Instructions to follow> Copy the records below starting at the line containing "You are a computer-use agent. This" and ending at the line containing "pyautogui.click(x=69, y=60)", requests included, and raise every coordinate in the answers by 129. Reproduce only those lines.

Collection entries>

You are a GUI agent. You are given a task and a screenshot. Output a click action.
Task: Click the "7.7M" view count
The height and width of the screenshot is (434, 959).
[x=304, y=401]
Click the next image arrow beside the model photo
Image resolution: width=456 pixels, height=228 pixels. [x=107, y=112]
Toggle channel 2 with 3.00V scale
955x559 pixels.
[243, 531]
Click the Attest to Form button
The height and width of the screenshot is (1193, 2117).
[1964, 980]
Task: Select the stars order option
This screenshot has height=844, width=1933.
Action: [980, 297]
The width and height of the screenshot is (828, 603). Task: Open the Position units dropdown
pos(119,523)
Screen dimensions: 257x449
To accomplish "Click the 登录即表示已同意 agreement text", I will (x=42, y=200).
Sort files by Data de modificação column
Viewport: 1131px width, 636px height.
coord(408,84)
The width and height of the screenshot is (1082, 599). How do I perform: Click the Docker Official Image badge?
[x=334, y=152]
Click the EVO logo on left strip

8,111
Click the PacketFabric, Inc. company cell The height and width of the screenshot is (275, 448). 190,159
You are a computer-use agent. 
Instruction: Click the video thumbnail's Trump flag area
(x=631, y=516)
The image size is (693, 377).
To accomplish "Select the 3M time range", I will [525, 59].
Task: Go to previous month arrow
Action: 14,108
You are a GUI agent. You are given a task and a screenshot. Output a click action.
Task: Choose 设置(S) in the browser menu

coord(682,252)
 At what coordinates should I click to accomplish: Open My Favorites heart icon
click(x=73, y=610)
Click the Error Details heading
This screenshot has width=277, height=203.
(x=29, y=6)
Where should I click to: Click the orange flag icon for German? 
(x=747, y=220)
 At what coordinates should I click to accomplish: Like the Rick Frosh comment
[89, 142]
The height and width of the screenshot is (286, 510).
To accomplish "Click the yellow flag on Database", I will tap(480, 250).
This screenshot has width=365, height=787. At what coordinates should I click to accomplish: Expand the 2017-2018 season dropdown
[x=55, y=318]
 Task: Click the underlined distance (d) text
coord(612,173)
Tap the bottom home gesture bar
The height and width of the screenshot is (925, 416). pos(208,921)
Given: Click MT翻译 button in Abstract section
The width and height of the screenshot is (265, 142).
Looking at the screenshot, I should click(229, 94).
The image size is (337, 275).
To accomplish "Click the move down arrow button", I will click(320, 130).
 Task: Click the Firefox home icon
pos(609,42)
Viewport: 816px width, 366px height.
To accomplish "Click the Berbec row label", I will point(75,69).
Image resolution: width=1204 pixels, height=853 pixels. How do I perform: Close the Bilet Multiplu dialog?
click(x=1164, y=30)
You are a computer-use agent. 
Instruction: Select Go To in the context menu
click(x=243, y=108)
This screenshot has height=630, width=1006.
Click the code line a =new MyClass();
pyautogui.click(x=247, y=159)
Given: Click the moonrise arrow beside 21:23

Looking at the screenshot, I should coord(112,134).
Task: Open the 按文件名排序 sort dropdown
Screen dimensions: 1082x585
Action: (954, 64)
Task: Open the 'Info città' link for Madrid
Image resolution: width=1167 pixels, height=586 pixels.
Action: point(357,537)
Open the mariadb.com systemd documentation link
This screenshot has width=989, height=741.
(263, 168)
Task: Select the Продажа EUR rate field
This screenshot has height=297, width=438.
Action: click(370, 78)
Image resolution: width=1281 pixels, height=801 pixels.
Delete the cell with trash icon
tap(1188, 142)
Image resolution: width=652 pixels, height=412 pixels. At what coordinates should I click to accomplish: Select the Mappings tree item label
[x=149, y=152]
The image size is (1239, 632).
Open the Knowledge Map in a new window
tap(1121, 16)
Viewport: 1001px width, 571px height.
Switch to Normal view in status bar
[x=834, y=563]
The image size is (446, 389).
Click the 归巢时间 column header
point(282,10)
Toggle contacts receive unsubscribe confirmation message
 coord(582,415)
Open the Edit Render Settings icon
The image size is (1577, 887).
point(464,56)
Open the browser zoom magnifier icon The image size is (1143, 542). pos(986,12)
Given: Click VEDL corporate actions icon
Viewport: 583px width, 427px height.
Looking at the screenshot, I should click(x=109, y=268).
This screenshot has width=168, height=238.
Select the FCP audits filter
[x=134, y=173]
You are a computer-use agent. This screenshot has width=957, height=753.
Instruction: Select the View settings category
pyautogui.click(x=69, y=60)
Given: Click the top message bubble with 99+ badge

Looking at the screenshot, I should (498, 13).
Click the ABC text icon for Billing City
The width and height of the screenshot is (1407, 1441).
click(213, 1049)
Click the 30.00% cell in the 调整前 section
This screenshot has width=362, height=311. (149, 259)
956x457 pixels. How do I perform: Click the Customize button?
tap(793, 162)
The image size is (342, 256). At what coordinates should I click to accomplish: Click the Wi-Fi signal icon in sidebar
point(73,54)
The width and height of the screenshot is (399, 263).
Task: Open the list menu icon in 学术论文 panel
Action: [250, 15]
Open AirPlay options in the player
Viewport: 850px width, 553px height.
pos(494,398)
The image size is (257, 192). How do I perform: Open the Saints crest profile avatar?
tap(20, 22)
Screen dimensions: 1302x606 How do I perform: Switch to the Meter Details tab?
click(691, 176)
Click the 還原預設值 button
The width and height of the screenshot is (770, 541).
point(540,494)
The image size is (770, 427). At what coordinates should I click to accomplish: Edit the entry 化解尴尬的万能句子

Reply>
You are a computer-use agent. This screenshot has width=957, height=753.
Instruction: Select the View settings category
pyautogui.click(x=198, y=189)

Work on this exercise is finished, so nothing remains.